26 janeiro 2012

A propósito das «presenças consulares»



         Muito se tem falado, nos últimos tempos, na figuras das presenças consulares  como uma forma de, a um tempo, permitir ao Estado a poupança de recursos e, de outro lado manter um nível mínimo de serviços aos emigrantes portugueses.
            Estabelece o artº 2º do Regulamento Consular aprovado pelo Decreto-Lei n.º 71/2009, de 31 de Março, que «os postos e as secções consulares podem, sempre que se justifique e mediante autorização do Ministro dos Negócios Estrangeiros, instituir presenças consulares.»
            A primeira conclusão a que esta leitura nos obriga é a de que a iniciativa para as «presenças consulares» compete aos titulares desses tipos de postos de carreira, carecendo de autorização do Ministério dos Negócios Estrangeiros.
            Não pode haver «presenças consulares» forçadas, exigindo a lei que elas seja instituídas, por iniciativa dos postos consulares ou das secções consulares, sempre que se justifique.

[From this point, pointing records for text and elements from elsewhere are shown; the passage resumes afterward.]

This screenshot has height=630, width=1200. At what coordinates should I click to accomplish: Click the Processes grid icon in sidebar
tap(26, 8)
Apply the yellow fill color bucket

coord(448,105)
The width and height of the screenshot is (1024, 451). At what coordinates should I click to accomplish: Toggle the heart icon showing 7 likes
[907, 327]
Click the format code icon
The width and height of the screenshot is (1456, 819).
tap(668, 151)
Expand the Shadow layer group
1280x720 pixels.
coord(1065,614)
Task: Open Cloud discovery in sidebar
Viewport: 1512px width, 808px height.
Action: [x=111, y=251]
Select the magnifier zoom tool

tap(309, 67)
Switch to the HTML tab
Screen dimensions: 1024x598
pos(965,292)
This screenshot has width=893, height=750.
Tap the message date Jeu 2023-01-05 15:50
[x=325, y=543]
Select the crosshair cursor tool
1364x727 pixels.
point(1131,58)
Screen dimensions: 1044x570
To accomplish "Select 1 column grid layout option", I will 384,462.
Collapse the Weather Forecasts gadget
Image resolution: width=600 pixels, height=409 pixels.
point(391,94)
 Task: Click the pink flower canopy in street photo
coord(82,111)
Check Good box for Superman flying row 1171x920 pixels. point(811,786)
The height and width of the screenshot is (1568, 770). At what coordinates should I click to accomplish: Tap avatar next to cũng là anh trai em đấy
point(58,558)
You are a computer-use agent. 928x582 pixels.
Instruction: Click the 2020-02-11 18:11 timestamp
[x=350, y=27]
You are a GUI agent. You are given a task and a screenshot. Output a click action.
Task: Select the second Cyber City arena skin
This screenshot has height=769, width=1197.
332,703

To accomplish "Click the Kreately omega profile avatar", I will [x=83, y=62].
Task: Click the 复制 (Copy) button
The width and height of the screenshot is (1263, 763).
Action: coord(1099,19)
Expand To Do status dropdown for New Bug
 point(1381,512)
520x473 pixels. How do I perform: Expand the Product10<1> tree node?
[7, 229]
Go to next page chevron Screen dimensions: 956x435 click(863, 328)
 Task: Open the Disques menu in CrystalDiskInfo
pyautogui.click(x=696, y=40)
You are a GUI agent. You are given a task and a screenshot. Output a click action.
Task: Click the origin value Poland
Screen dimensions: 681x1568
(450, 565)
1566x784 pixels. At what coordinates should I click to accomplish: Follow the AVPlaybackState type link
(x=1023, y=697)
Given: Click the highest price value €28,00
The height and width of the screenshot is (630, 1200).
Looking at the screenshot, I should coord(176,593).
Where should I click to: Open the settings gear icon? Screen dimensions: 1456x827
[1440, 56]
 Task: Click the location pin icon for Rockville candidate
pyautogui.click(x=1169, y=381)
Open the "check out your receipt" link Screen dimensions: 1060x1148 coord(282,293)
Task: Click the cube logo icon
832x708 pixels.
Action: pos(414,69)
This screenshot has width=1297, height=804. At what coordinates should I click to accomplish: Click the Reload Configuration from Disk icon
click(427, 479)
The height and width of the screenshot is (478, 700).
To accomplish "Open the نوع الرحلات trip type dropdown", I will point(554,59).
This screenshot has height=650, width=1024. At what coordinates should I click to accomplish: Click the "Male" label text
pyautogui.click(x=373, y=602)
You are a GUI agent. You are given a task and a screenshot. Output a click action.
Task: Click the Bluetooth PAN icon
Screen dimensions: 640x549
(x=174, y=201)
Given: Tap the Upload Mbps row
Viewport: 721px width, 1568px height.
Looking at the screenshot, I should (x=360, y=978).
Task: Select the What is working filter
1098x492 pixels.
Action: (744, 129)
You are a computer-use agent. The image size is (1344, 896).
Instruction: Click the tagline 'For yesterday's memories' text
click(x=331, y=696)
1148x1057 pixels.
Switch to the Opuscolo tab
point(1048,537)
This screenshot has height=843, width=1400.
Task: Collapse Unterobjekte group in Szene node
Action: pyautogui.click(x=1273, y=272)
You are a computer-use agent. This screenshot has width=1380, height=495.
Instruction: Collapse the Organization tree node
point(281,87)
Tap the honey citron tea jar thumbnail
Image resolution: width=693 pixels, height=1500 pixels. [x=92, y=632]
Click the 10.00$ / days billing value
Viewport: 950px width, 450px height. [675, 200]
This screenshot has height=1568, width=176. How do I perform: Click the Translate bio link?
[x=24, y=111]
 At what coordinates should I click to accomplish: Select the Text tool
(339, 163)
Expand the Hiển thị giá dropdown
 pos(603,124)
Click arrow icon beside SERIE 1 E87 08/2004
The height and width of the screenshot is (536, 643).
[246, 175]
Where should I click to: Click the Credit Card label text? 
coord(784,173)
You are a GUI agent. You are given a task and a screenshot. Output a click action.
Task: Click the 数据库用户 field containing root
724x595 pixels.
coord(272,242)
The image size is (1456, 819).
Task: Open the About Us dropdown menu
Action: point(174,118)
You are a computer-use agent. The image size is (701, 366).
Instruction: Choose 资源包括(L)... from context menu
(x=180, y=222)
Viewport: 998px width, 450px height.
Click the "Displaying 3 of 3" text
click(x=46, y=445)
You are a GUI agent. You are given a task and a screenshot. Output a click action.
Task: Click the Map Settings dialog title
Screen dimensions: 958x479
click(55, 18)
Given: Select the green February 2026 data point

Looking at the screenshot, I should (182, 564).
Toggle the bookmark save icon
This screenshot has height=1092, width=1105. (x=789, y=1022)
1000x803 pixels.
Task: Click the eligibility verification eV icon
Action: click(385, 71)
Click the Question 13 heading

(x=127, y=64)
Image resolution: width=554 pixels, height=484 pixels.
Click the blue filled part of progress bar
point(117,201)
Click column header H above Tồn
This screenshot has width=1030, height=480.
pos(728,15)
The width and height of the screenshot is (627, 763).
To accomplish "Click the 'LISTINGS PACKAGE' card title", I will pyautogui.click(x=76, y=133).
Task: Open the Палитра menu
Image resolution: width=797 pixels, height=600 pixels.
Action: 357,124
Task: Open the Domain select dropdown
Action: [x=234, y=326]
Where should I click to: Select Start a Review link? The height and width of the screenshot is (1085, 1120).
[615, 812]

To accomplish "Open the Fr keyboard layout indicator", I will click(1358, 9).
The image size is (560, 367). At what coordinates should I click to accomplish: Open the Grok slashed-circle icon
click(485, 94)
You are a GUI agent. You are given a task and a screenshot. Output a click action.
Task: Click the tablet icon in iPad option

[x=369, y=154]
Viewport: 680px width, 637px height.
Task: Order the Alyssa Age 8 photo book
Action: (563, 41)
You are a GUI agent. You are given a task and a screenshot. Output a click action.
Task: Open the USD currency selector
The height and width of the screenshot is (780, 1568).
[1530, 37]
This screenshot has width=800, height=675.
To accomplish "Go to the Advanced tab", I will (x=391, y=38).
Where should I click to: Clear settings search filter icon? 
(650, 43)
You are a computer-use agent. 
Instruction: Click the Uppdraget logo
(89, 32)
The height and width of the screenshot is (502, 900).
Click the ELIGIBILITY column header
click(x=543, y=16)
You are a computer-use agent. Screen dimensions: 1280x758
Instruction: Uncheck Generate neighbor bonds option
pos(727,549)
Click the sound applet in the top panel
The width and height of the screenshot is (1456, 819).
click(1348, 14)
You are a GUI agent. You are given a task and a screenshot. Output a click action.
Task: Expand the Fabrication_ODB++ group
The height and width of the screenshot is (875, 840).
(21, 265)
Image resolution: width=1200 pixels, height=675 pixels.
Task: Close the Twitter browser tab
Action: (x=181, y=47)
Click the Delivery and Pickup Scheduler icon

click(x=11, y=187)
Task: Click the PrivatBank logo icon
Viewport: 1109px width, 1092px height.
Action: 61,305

            Lendo o Regulamento Consular e a Convenção de Viena sobre  Relações Consulares, aprovada por adesão pelo Decreto-Lei n.º 183/72, de 30 de Maio, não nos quedam quaisquer dúvidas de que as «presenças consulares» só podem se adotadas em quadros de emergência e pelos  titulares dos postos de carreira, no quadro da sua própria jurisdição e com os limites impostos pela convenção e, naturalmente, pela lei.
            As funções consulares são exercidas, nos termos do artº 3º da Convenção, «por postos consulares» ou por «missões diplomáticas», sendo o seu conteúdo definido pelo artº 5º da mesma.
            Um posto consular não pode ser estabelecido no território do Estado recetor sem seu consentimento, devendo a sede, a sua classe e a área da sua jurisdição ser fixadas pelo Estado representado  e submetidas a aprovação do Estado recetor.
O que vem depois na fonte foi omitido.